Раздел документа:
■ ■ ■ ■ ■ ■ ■

Добавить в цитаты Настройки чтения

Страница 8 из 12

Не могу удержаться, чтобы не выписать отрывок полностью, как сказал бы Виссарион Белинский:

«И он [страшный предел] наступил; ничто теперь не могло удержать его; судороги страсти не могли больше длиться. Он настал. Разорвалась завеса, распахнулись врата, расступились терновые изгороди, рухнули огненные стены… Пришло разрешение, желание сбылось, наступила полная удовлетворенность, и с ликующим вскриком все переплеснулось в благозвучие, которое в тоскливо-сладостном ритардандо сейчас же перешло в другое – тот, первый, мотив послышался снова. И началось торжество, триумф, безудержная оргия той самой фразы, что звучала во всех тональностях, прорывалась сквозь все октавы, плакала, трепетала в тремоландо, пела, ликовала, всхлипывала, обряженная в искрящееся, звенящее, пенящееся, переливчатое великолепие воображаемой оркестровки…»

На что все это похоже? Не только на то, о чем вы сейчас подумали.

Похоже, между прочим, на обряд посвящения, в котором подросток проводится через мучения-испытания («взбирается на неприступные скалы», «переплывает бурные потоки», «проходит через огонь»), растерзывается-расчленяется, погружается в страшную бессмысленную («какофоническую») стихию (воду или землю), доводится до «страшного предела» (то есть до смерти), чтобы затем возродиться и стать взрослым человеком, то есть уже не непричастным к миру «коротеньким пустяком», а частью и душой этого мира. И опять не могу удержаться:

«Разорвалась завеса, распахнулись врата, расступились терновые изгороди, рухнули огненные стены… Пришло разрешение, желание сбылось, наступила полная удовлетворенность, и с ликующим вскриком все переплеснулось в благозвучие, которое в тоскливо-сладостном ритардандо сейчас же перешло в другое – тот, первый, мотив послышался снова».

Мятущиеся волны, первоначально враждебные человеку, становятся дружественны. В этом мире можно жить, можно жениться, можно охотиться (в чем и был смысл обряда посвящения). Мир не стал проще, это все та же буйная стихия, но человеческое «Я» теперь не боится, оно свободно и безгранично, оно отражается бликом в каждой его волне, пляшет вместе с волнами. (Заметьте, насколько удобно выразить отношение между человеком и многообразным, постоянно меняющимся миром именно этим соотношением: человек – и море.) И опять не могу:

«И началось торжество, триумф, безудержная оргия той самой фразы, что звучала во всех тональностях, прорывалась сквозь все октавы, плакала, трепетала в тремоландо, пела, ликовала, всхлипывала, обряженная в искрящееся, звенящее, пенящееся, переливчатое великолепие воображаемой оркестровки…»

■ ■ ■ ■ ■ ■ ■

Собранные данные:
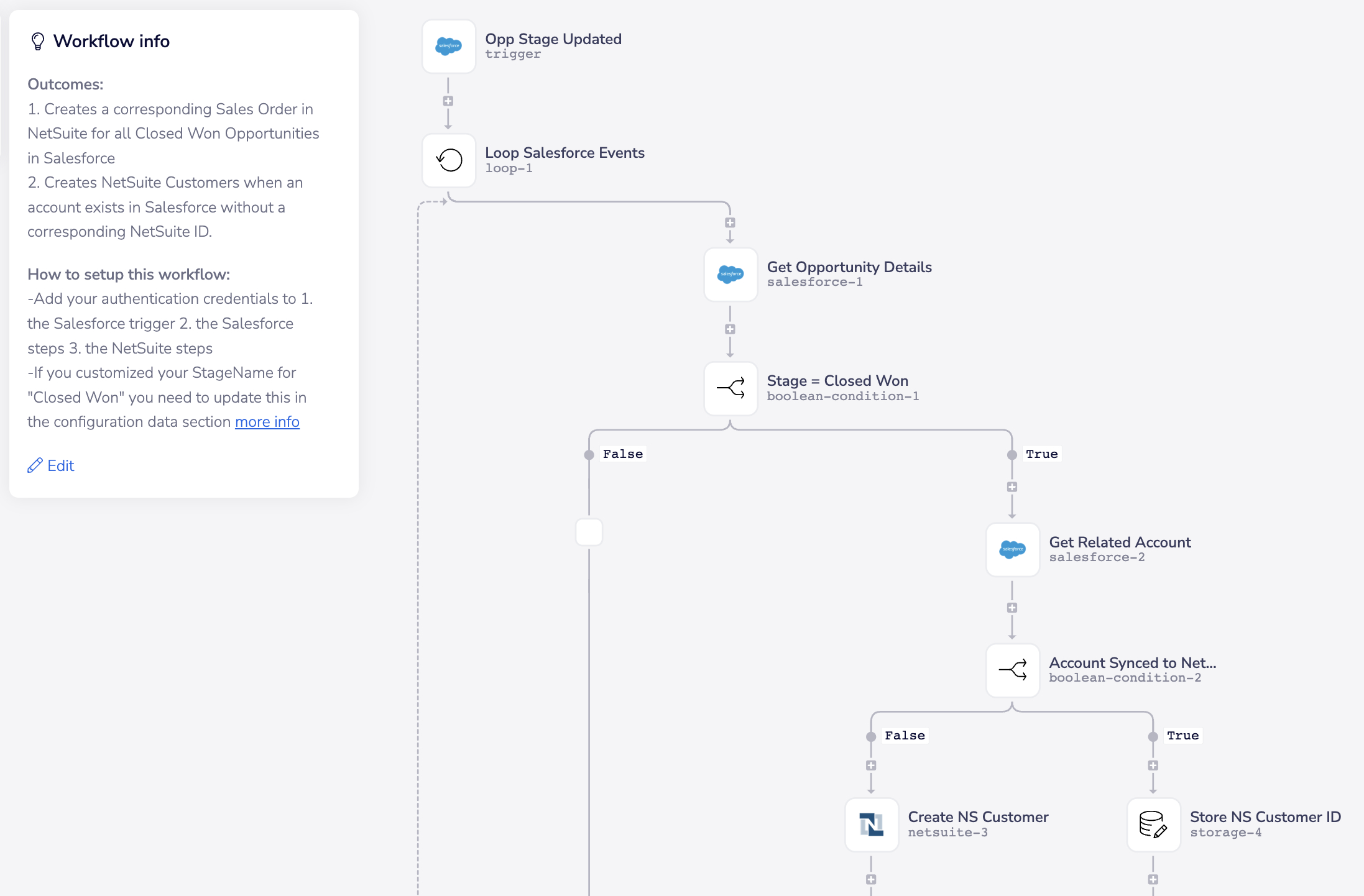Screen dimensions: 1364x896
Task: Open the Create NS Customer NetSuite step
Action: click(871, 824)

■ ■ ■ ■ ■ ■ ■

Что нужно: Перепишите, пожалуйста, часть раздела документа от слов «Не могу удержаться, чтобы» до слов «вы сейчас подумали.» включительно, заменив «завеса» на «занавесь».

Результат:
Не могу удержаться, чтобы не выписать отрывок полностью, как сказал бы Виссарион Белинский:

«И он [страшный предел] наступил; ничто теперь не могло удержать его; судороги страсти не могли больше длиться. Он настал. Разорвалась занавесь, распахнулись врата, расступились терновые изгороди, рухнули огненные стены… Пришло разрешение, желание сбылось, наступила полная удовлетворенность, и с ликующим вскриком все переплеснулось в благозвучие, которое в тоскливо-сладостном ритардандо сейчас же перешло в другое – тот, первый, мотив послышался снова. И началось торжество, триумф, безудержная оргия той самой фразы, что звучала во всех тональностях, прорывалась сквозь все октавы, плакала, трепетала в тремоландо, пела, ликовала, всхлипывала, обряженная в искрящееся, звенящее, пенящееся, переливчатое великолепие воображаемой оркестровки…»

На что все это похоже? Не только на то, о чем вы сейчас подумали.